"Haven’t you ever felt like there has to be more? Like there’s more out there somewhere, just beyond your grasp, if you could only get to it?"
- Rajkumari Trishna Panesar is the daughter of Maharaja and Maharani Panesar. The king and queen of Jaipur in India. They have always kept their daughter away from the outside world and never let her leave the Palace gates of Jal Mahal. Little did Trishna's parents know that desire and curiosity were building up inside her. What will she discover when she finally lets her desire take control?

1. Trishna

(Note: Certain words will have the asterisk with them. This just mean that they are from another language and you can find their meanings stated near the bottom.)
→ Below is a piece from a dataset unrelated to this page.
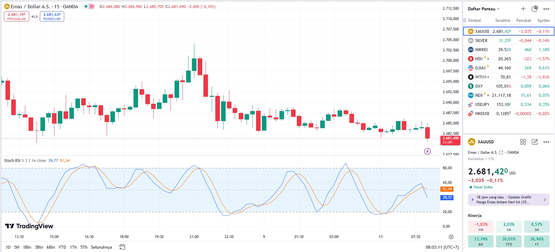
Task: Expand the Daftar Pantau watchlist dropdown
Action: [484, 9]
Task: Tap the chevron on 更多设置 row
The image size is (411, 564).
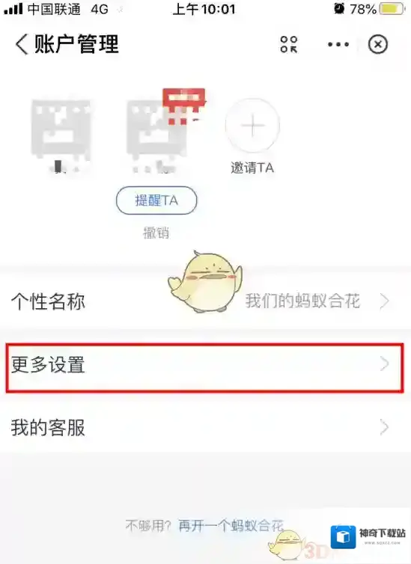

It was heavily raining outside. The monsoon season was always very beautiful. Heavy rain and humid weather felt wonderful to the skin, or so I’ve heard. I wasn’t allowed to go out of the palace gates in this weather. In fact, I wasn’t allowed to go out of the palace gates at all. No matter how hard I pleaded or wished for it; it would never happen. It was in the Jal Mahal* I always stayed and forever will stay; that’s what my parents told me at least. Everyone listened to them, who wouldn’t? They were the Maharaja* and Maharani* of Jaipur, and I was their Rajkumari*. Their one and only little princess

I sighed as I rested my head against the glass window. My palms were flat against it, feeling the rhythm of the beating rain. The rain hit the glass making the most beautiful sounds. The little splashes they made looked like live art, right before my very eyes. I watched as the water droplets joined together and race one another to the bottom. They were free, outside. They were living my only desire – to go beyond the palace gates. I wanted to discover and unveil this new other world.
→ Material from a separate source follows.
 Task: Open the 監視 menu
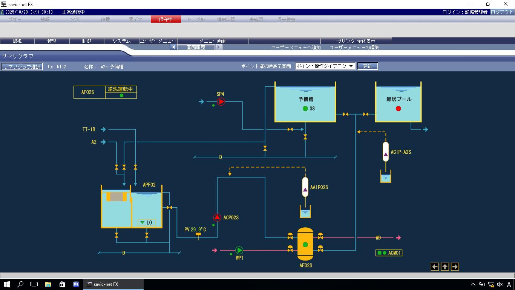17,41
I moulded my face onto the window, the warm air from my nostrils and mouth fogged up the cold glass. I yearned to feel the patter of the rain on my skin; even if it was just my hand, or my arm. I yearned for the window to open, just a little bit, so I could feel the moist humid air. I sighed, pushing myself away from the window with inner force. Haven’t you ever felt like there has to be more? Like there’s more out there somewhere, just beyond your grasp, if you could only get to it?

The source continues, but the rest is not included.